A methodology for sorting haploid and diploid corn seed using terahertz time domain spectroscopy and machine learning

Jared Taylor, Iowa State University
Chien-Ping Chou, Iowa State University
Leonard J. Bond, Iowa State University

This proceeding may be downloaded for personal use only. Any other use requires prior permission of the author and AIP Publishing. This article appeared in Taylor, Jared, Chien-Ping Chiou, and Leonard J. Bond. "A methodology for sorting haploid and diploid corn seed using terahertz time domain spectroscopy and machine learning." AIP Conference Proceedings 2102, no. 1 (2019): 080001, and may be found at DOI: 10.1063/1.5099809. Posted with permission.

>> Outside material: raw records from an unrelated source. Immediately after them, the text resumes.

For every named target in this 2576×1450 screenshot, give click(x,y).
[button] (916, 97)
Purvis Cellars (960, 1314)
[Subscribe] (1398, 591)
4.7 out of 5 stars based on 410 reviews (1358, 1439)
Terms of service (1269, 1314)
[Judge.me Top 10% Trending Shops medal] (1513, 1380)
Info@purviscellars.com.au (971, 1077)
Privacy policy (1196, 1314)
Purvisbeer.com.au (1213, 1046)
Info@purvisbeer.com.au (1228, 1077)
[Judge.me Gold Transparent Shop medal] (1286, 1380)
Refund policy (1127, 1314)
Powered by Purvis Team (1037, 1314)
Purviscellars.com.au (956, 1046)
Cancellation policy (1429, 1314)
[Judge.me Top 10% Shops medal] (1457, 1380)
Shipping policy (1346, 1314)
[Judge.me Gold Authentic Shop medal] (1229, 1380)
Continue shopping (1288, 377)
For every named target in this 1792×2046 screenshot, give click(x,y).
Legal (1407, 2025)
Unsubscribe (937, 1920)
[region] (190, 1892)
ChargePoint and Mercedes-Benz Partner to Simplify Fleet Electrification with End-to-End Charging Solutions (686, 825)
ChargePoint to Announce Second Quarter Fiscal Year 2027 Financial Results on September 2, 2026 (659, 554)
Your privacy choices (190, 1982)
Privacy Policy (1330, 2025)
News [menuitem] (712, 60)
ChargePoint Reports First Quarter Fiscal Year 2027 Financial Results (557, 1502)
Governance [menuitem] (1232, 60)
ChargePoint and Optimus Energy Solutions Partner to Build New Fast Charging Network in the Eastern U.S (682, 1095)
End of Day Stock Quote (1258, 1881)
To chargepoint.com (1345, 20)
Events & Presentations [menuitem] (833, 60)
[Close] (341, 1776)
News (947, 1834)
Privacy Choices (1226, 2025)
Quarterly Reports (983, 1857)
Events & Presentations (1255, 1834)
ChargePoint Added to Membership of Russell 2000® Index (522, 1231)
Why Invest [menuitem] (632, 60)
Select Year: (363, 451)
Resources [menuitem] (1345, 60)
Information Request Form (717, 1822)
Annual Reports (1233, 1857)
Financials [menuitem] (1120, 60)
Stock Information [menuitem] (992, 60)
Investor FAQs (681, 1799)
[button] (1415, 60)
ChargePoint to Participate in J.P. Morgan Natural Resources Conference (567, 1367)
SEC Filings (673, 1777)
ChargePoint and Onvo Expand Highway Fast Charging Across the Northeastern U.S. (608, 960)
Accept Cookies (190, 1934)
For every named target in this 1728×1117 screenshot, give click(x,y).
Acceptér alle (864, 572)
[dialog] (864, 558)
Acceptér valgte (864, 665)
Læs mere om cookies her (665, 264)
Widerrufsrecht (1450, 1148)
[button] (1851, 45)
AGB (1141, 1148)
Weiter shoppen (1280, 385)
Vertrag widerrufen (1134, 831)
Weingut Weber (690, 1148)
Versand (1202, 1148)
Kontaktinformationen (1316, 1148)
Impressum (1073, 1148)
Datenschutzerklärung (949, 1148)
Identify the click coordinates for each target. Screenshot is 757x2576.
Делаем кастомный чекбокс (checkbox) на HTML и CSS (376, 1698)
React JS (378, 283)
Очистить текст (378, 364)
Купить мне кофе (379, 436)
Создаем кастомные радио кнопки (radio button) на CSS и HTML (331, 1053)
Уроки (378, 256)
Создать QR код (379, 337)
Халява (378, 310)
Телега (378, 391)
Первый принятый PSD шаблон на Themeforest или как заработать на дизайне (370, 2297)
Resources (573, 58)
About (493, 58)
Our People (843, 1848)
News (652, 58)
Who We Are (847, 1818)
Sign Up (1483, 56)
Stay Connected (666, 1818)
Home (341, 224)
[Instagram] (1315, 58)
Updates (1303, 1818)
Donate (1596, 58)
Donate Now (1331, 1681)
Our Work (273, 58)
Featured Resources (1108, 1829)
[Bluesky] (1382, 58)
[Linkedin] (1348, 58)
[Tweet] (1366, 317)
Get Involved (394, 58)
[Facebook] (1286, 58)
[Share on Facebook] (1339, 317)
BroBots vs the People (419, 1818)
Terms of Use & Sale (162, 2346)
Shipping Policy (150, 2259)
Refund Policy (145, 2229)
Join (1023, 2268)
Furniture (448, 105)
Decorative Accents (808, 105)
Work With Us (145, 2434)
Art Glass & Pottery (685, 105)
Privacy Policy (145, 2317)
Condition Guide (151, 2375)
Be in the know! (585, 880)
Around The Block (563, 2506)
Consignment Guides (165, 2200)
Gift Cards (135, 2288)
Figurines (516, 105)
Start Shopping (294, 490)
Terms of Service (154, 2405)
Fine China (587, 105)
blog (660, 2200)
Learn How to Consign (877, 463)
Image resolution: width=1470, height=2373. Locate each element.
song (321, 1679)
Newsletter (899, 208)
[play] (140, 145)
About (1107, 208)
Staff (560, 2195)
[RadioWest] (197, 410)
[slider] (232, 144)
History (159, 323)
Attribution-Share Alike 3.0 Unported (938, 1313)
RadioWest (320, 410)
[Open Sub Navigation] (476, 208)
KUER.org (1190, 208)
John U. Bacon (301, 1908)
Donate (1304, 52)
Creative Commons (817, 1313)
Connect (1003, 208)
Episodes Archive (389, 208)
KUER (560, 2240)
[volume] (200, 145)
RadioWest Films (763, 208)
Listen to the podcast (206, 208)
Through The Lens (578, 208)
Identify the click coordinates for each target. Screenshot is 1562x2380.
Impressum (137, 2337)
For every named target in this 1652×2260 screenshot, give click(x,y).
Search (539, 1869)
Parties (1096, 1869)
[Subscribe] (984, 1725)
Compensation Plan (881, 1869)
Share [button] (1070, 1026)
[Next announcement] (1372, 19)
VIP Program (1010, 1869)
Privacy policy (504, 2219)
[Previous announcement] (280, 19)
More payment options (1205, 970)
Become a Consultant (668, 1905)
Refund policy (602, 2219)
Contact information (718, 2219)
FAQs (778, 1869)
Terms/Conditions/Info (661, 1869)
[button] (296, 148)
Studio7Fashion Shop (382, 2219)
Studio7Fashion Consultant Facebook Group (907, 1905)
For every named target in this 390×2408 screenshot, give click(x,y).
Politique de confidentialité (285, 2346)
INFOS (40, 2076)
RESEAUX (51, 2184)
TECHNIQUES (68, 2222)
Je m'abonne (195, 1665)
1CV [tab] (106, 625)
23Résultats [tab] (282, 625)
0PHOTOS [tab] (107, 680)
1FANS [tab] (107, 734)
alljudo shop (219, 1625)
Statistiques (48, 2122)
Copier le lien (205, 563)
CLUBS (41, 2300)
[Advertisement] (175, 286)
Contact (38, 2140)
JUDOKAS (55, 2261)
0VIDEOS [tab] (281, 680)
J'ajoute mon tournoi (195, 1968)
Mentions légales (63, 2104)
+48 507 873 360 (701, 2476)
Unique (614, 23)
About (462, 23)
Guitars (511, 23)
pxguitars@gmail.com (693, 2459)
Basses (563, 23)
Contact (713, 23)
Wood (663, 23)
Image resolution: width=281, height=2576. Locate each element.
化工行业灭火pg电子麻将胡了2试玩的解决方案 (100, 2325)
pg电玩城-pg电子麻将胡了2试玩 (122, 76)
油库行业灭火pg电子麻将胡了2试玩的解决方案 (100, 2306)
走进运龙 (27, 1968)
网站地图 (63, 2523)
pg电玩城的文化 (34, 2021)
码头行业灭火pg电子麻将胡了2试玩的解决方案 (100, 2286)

The ability of terahertz (THz) electromagnetic waves to penetrate a wide range of materials gives potential for diverse applications in nondestructive evaluation, biomed, and agriculture and there has been rapid expanding both in its use. One possible application is in relation to corn breeding, specifically when the doubled haploid method is used as a process that greatly speeds up plant breeding, and this requires seed sorting. Haploid kernels are induced in corn plants in order to decrease the time to reach homozygous genetic corn lines. These haploid kernels must be separated from the surrounding diploid kernels; presently this is labor intensive and performed using visual markers. This current work represents a proof of concept study which sought to determine if haploid classification can be automated using terahertz time domain spectroscopy (THz-TDS) with data analysis paired with a machine learning algorithm, such as a probabilistic neural network (PNN). In this work, a THz-TDS system was used to collect time domain waveforms from a sample of mixed haploid and diploid corn kernels. Effects of variabilities in beam focus and kernel geometry were reduced by taking multiple scans at different heights. The waveform data were then transformed to the frequency domain and further classified by PNN with a training set random subsampling technique. Leave-one-out and K-folds cross-validation procedures were used to train the model. The preliminary results show promise yielding an average classification rate of 75 percent correct by 5-fold cross-validation.